Godard’s style is Brechtian: the narrative is interrupted by playful intertitles and different sorts of interludes at cafés – the characters appear to live in cafés more than they do in their flats – where strangers enact vivid, sometimes violent scenarios. In one scene Paul rides the subway with one of the young women while nearby a white woman and a black man play out the climax of LeRoi Jones’s Dutchman (produced off-Broadway just two years earlier). But his version of Brechtianism is unique, because the commentary they offer isn’t pointed; they have a rambling, shaggy-dog quality.
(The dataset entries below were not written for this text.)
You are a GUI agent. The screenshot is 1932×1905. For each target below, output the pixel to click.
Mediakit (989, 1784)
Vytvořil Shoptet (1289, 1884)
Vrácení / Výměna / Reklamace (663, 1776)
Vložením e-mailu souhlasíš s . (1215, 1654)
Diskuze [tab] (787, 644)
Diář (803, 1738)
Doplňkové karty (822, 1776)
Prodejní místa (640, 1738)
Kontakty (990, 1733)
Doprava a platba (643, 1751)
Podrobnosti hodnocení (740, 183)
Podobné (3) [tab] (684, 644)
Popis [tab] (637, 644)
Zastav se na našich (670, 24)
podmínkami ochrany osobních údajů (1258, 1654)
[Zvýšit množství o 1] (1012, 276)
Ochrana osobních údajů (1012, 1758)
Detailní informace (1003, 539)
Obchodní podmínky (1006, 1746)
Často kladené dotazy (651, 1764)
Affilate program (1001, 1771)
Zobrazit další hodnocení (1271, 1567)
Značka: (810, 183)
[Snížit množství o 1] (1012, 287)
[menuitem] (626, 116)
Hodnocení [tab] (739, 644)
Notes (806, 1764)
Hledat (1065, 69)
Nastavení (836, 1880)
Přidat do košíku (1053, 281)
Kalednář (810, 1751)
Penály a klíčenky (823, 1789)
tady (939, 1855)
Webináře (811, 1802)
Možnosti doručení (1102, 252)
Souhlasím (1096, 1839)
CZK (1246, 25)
No one has ever made movies like Godard.  Pauline Kael wrote about him – after he released Weekend, which turned out to be the last of his great visions – “Other filmmakers see the rashness and speed and flamboyance of his complexity; they’re conscious of it all the time, and they love it, and of course, they’re right to love it.  But they can’t walk behind him.  They’ve got to find other ways, because he’s burned up the ground.” That’s why Masculine Féminin – like Breathless and Band of Outsiders – still feels so fresh: no one who came after him could ever replicate what he’d accomplished.

Steve Vineberg is Distinguished Professor of the Arts and Humanities at College of the Holy Cross in Worcester, Massachusetts, where he teaches theatre and film. He also writes for The Threepenny Review and is the author of three books: Method Actors: Three Generations of an American Acting Style; No Surprises, Please: Movies in the Reagan Decade; and High Comedy in American Movies.

1 comment:

  1. Well considered and expressed appreciation of a master image maker and story teller. Thanks Steve.